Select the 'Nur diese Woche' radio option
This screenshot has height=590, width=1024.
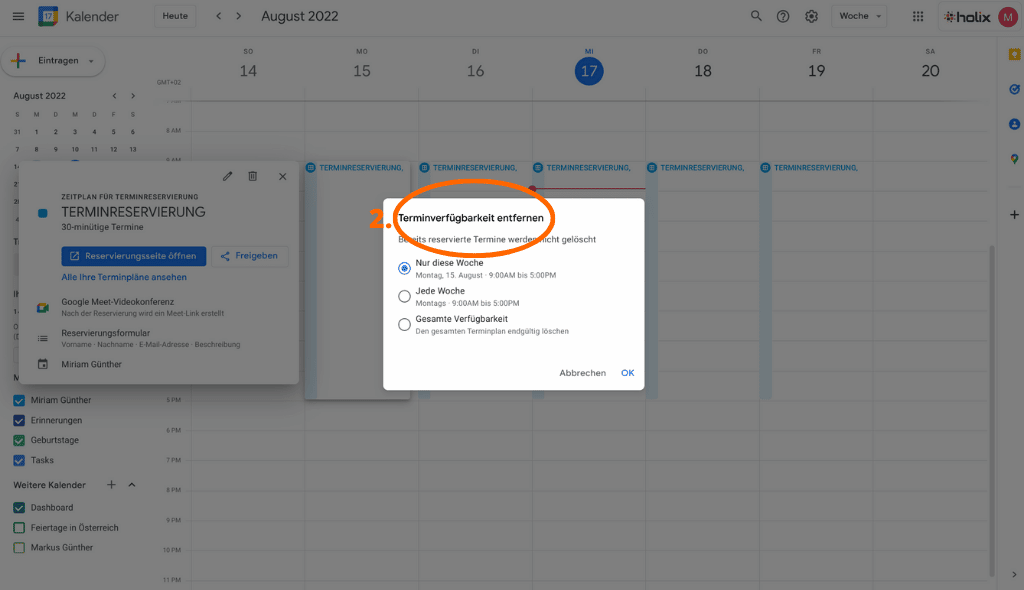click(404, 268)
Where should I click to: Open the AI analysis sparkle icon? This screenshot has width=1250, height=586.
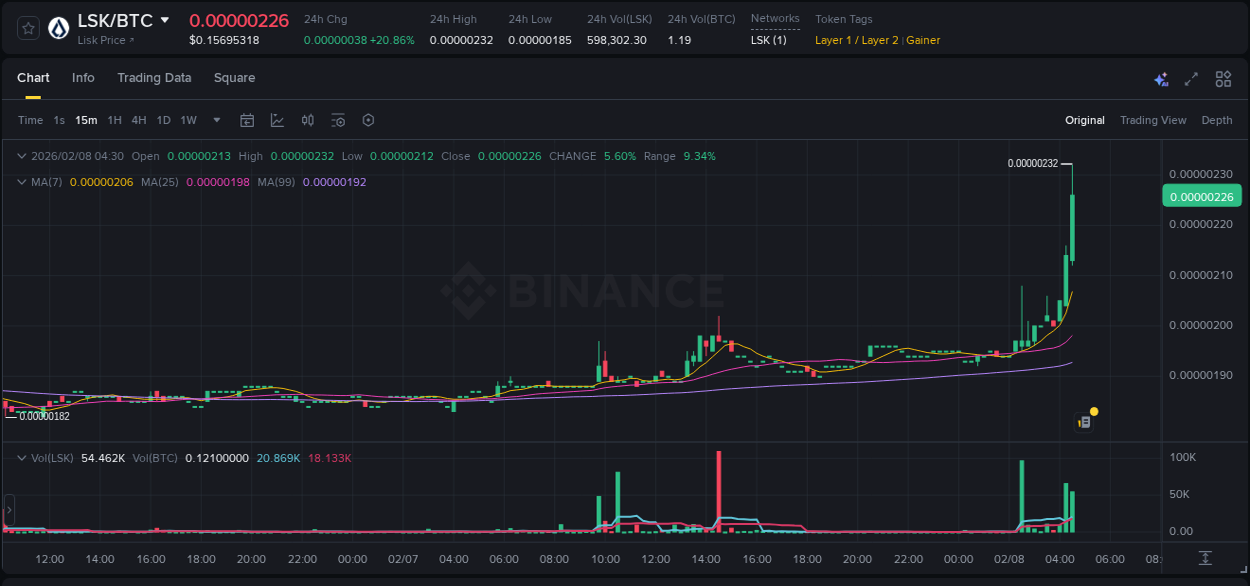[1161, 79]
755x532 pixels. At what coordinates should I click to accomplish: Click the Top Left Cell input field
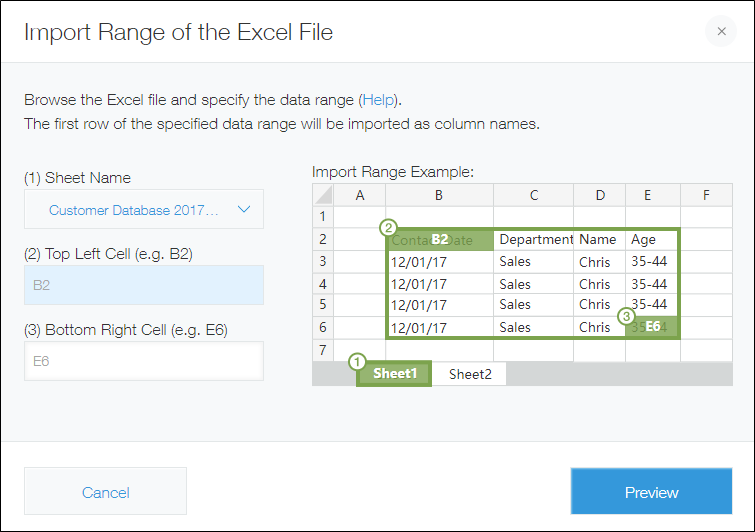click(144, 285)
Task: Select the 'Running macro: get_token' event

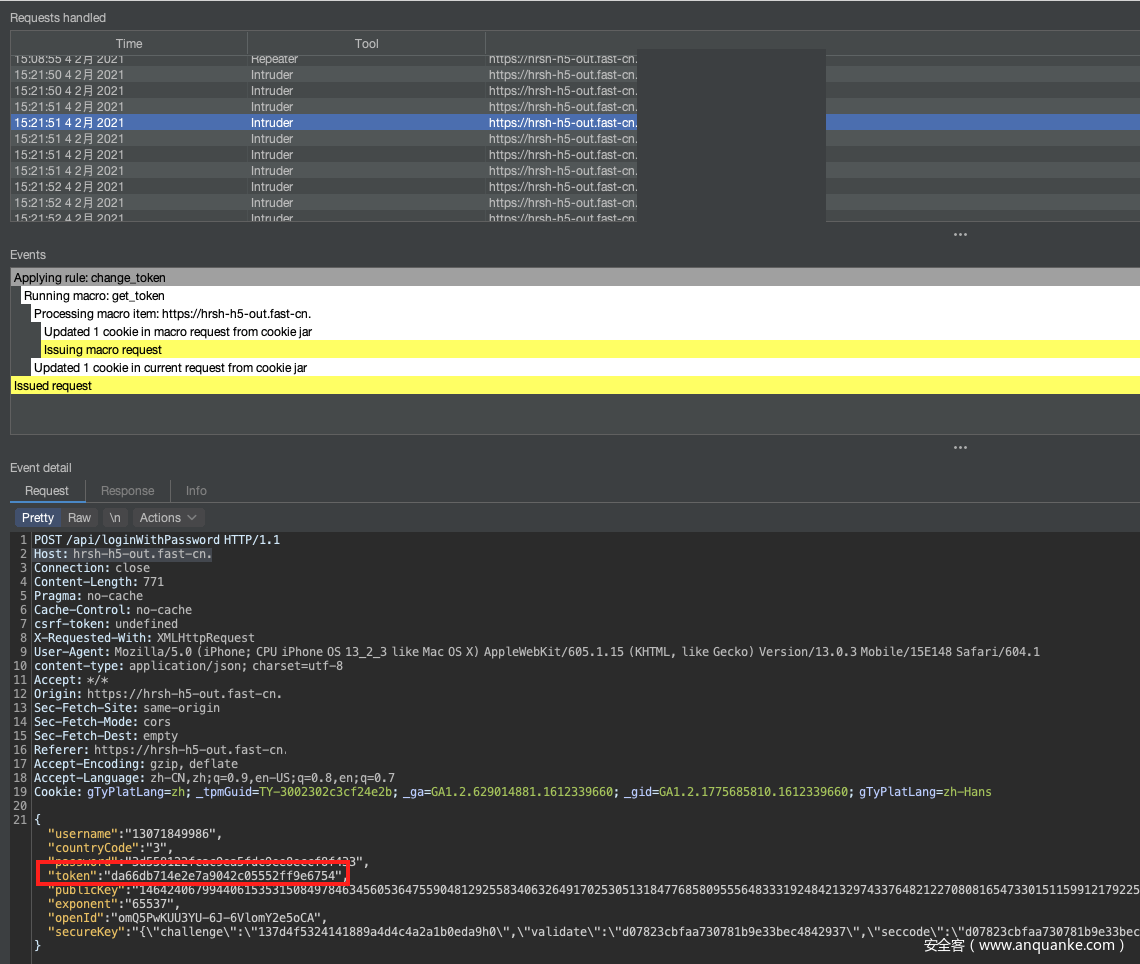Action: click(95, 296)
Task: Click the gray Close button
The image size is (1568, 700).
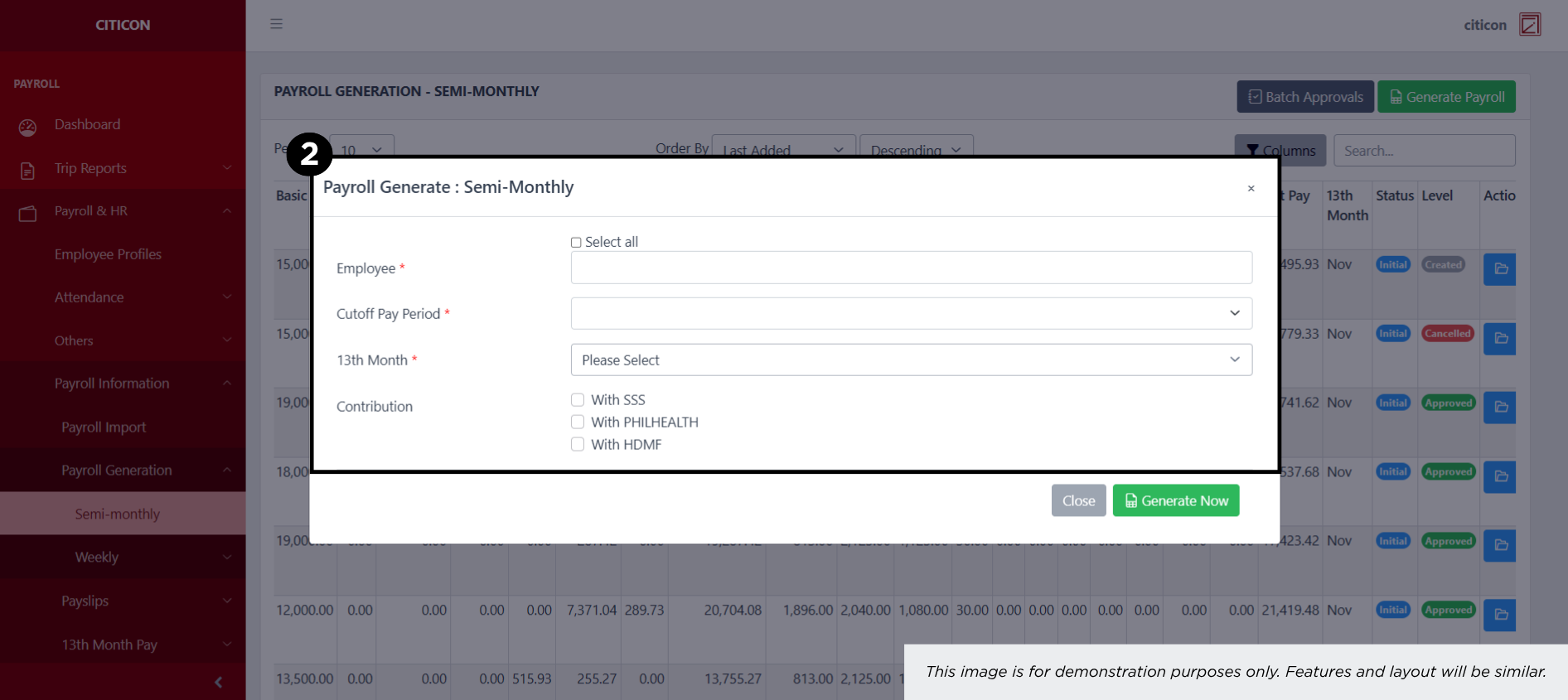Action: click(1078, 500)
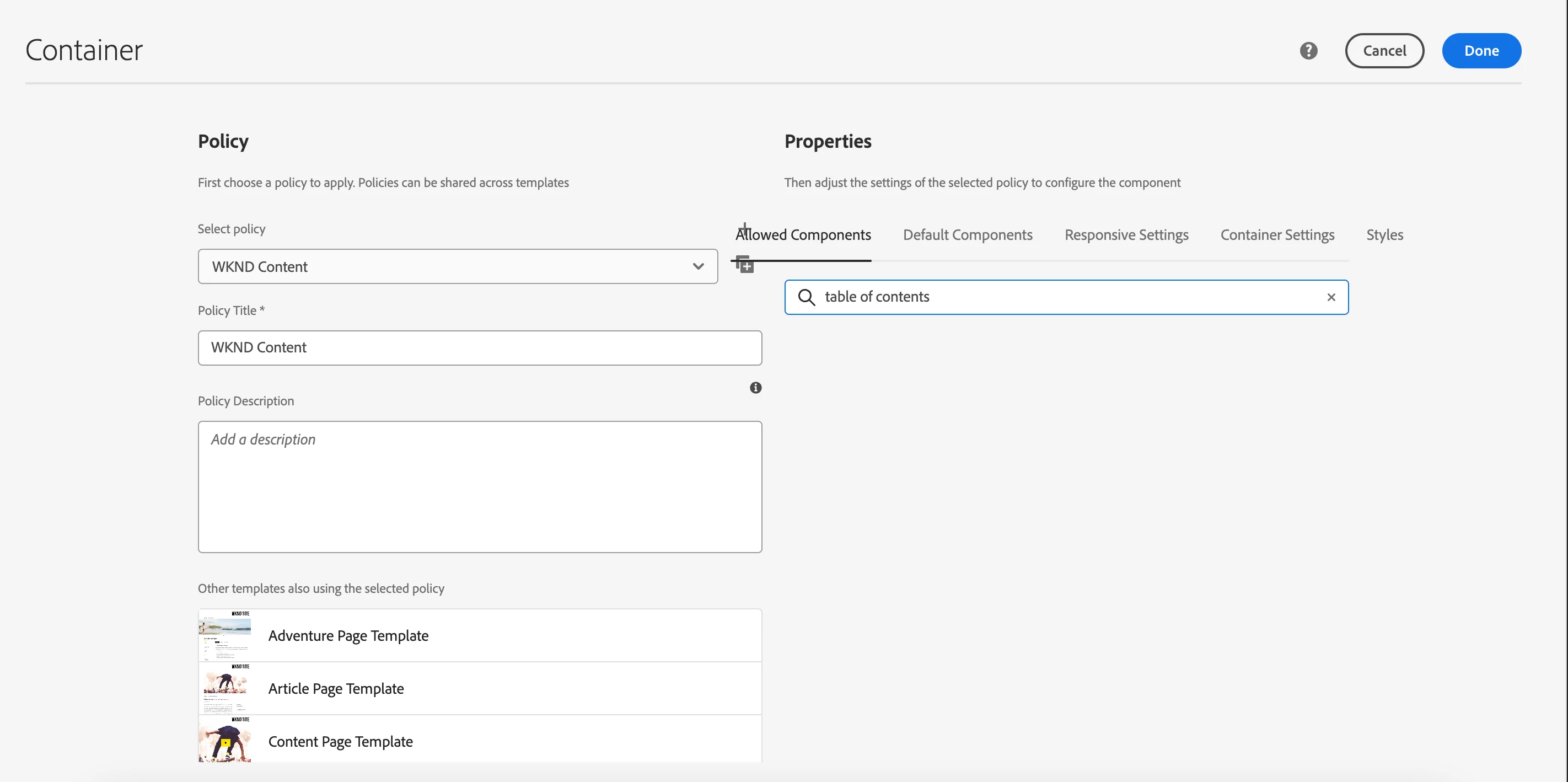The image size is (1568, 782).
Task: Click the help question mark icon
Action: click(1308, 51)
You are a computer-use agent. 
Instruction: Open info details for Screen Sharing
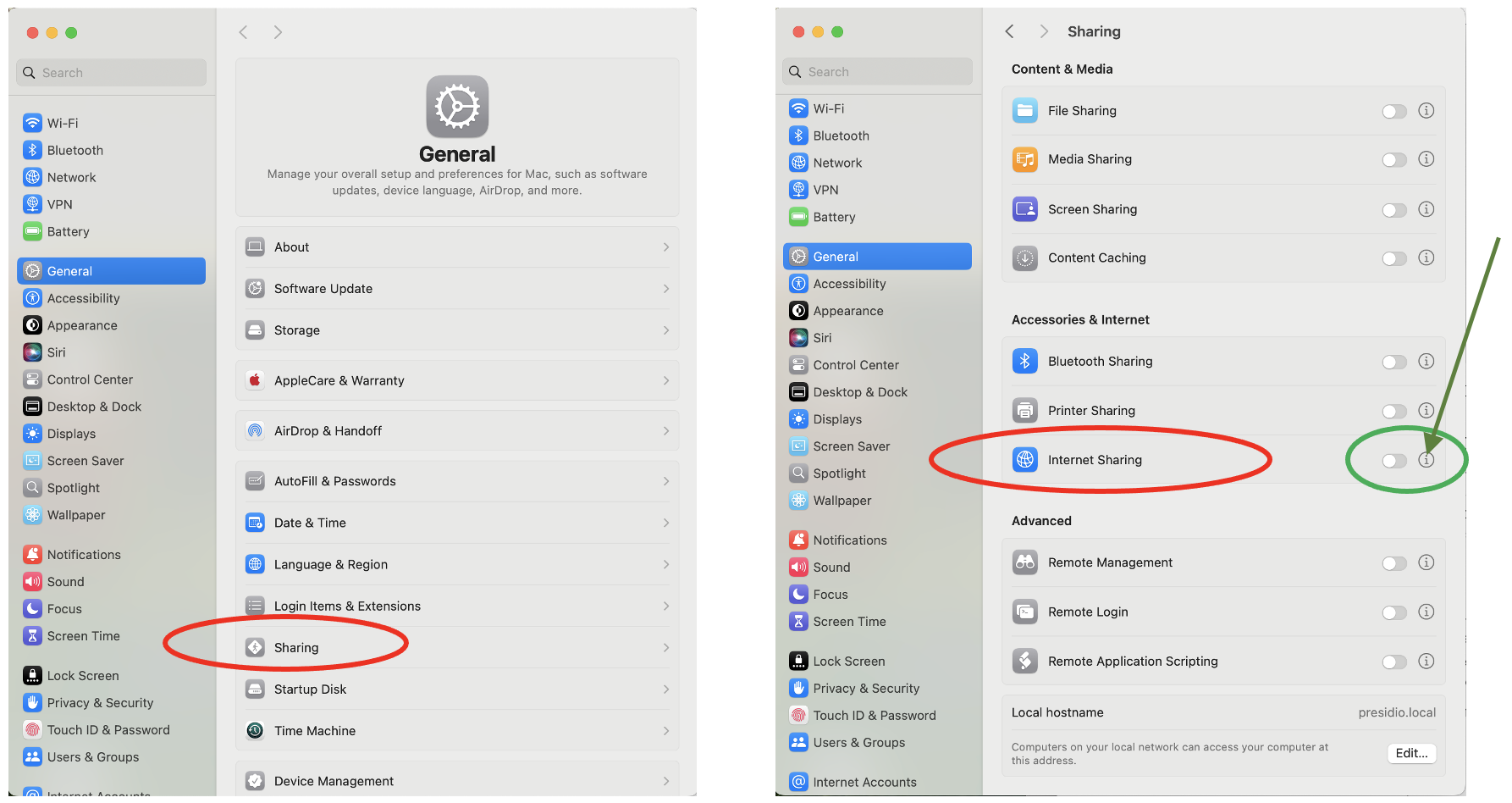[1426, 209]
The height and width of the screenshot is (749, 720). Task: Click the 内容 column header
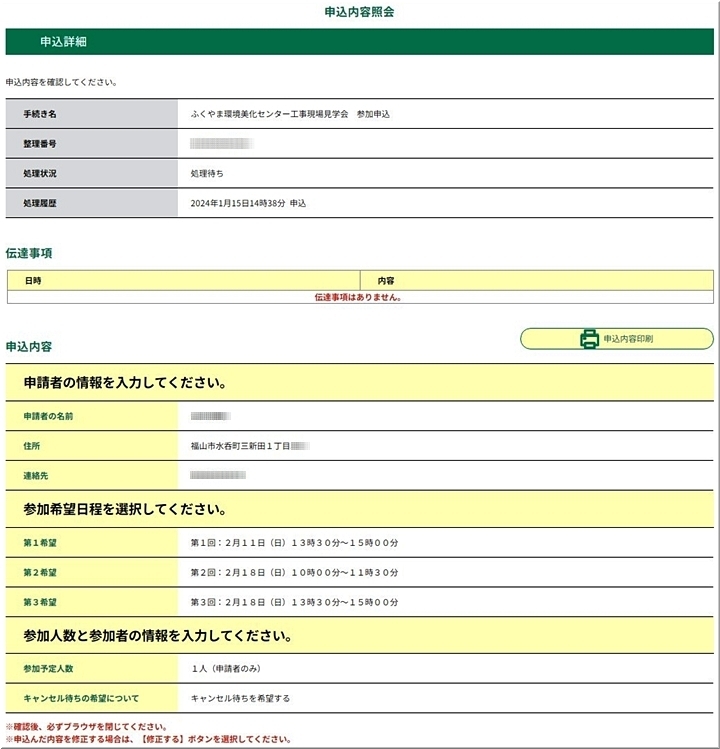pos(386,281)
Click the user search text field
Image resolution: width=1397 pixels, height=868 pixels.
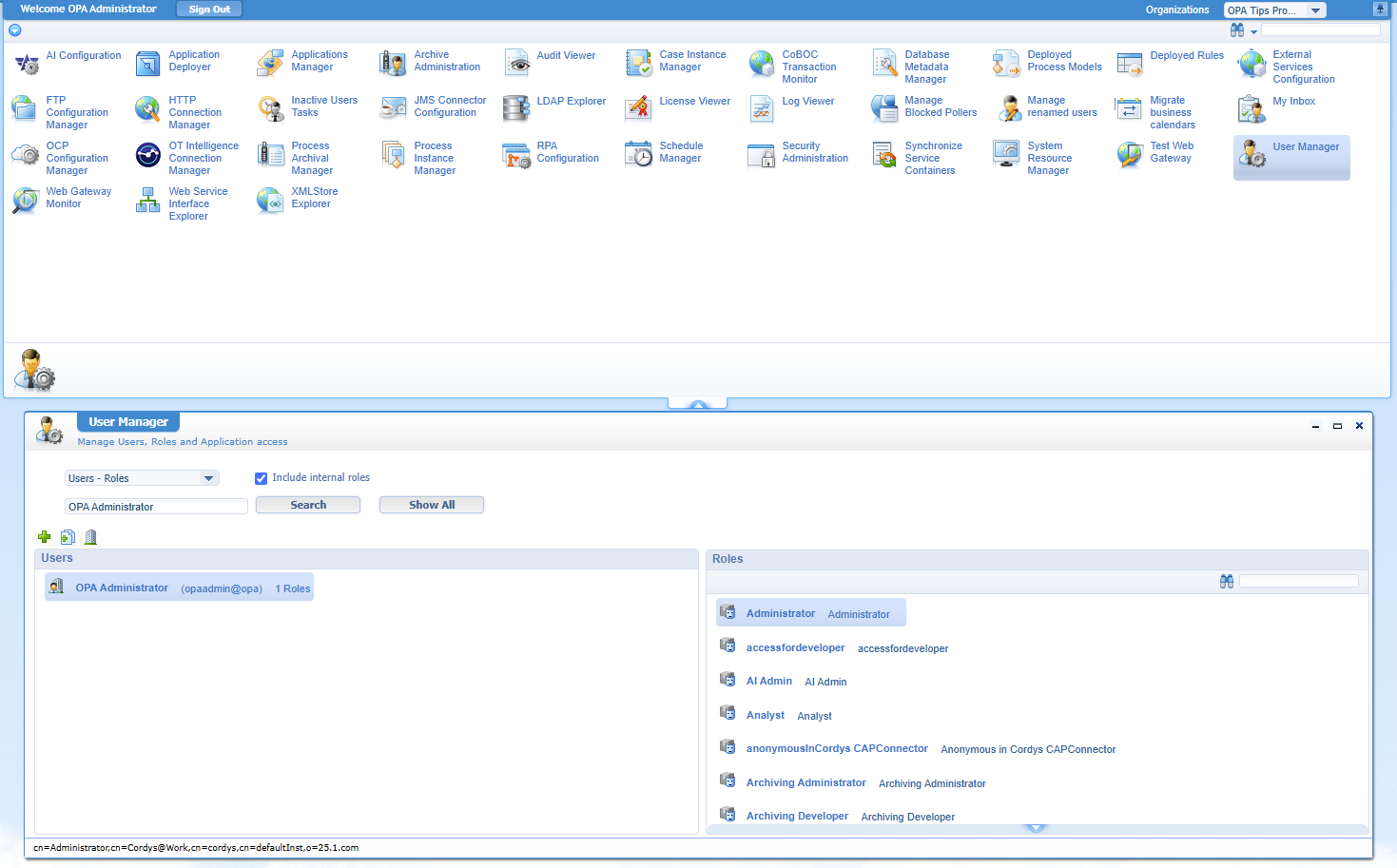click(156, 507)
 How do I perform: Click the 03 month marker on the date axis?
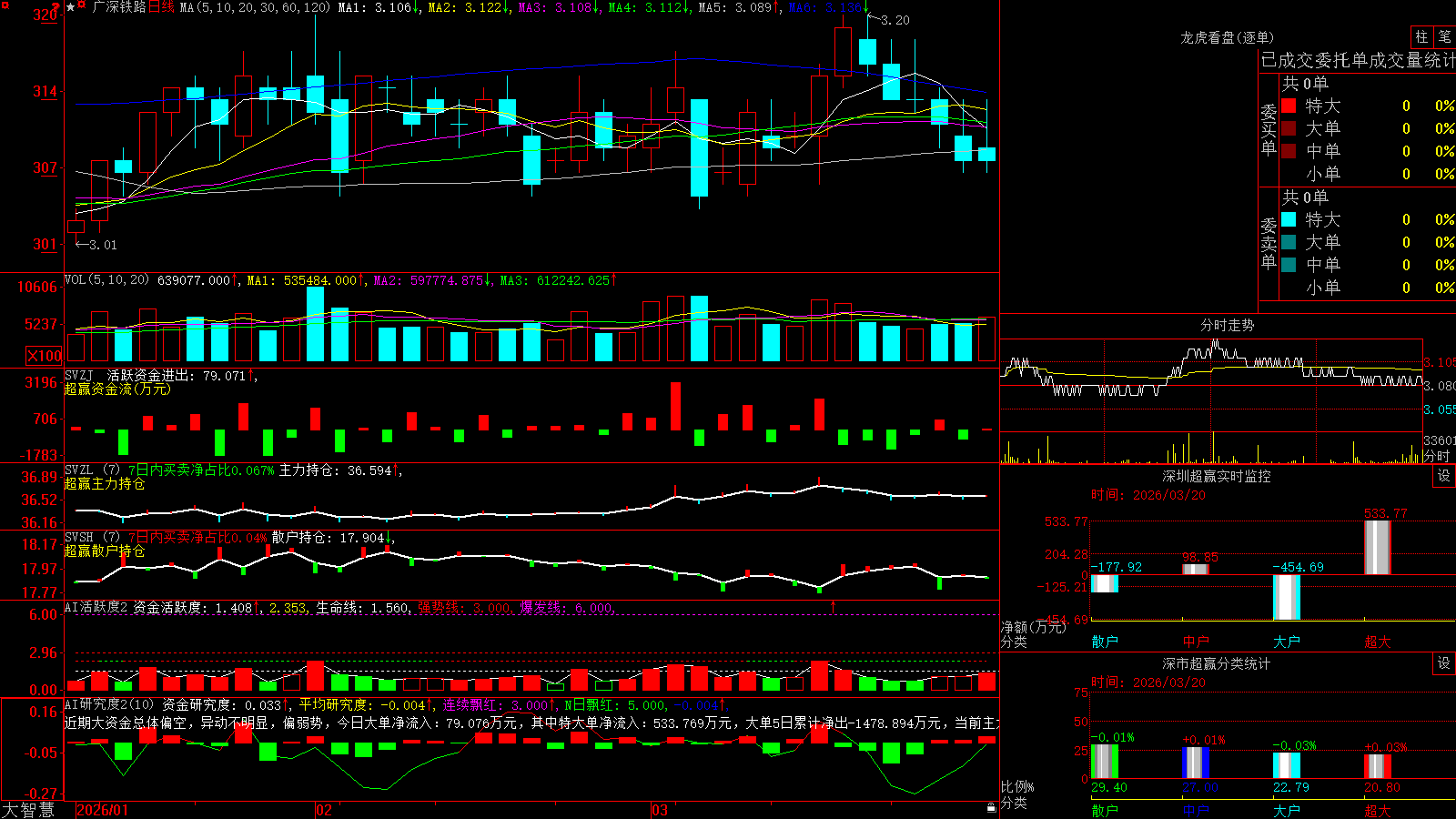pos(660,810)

· · · · · · ·

▸ **Stated task**
Can you render every line of the listing above as a Markdown table with the columns Row and Line, one numbered row per line, skipping blank lines and leaving out the pictures?

▸ **Exercise response**
| Row | Line |
|---|---|
| 1 | Select the 'Nur diese Woche' radio option |
| 2 | This screenshot has height=590, width=1024. |
| 3 | click(404, 268) |
| 4 | Where should I click to: Open the AI analysis sparkle icon? This screenshot has width=1250, height=586. |
| 5 | [1161, 79] |
| 6 | 755x532 pixels. At what coordinates should I click to accomplish: Click the Top Left Cell input field |
| 7 | click(144, 285) |
| 8 | Task: Select the 'Running macro: get_token' event |
| 9 | Action: click(95, 296) |
| 10 | Task: Click the gray Close button |
| 11 | The image size is (1568, 700). |
| 12 | Action: click(1078, 500) |
| 13 | The image size is (1568, 782). |
| 14 | Task: Click the help question mark icon |
| 15 | Action: click(1308, 51) |
| 16 | You are a computer-use agent.  |
| 17 | Instruction: Open info details for Screen Sharing |
| 18 | [1426, 209] |
| 19 | The height and width of the screenshot is (749, 720). Task: Click the 内容 column header |
| 20 | pos(386,281) |
| 21 | Click the user search text field |
| 22 | Image resolution: width=1397 pixels, height=868 pixels. |
| 23 | click(156, 507) |
| 24 |  How do I perform: Click the 03 month marker on the date axis? |
| 25 | pos(660,810) |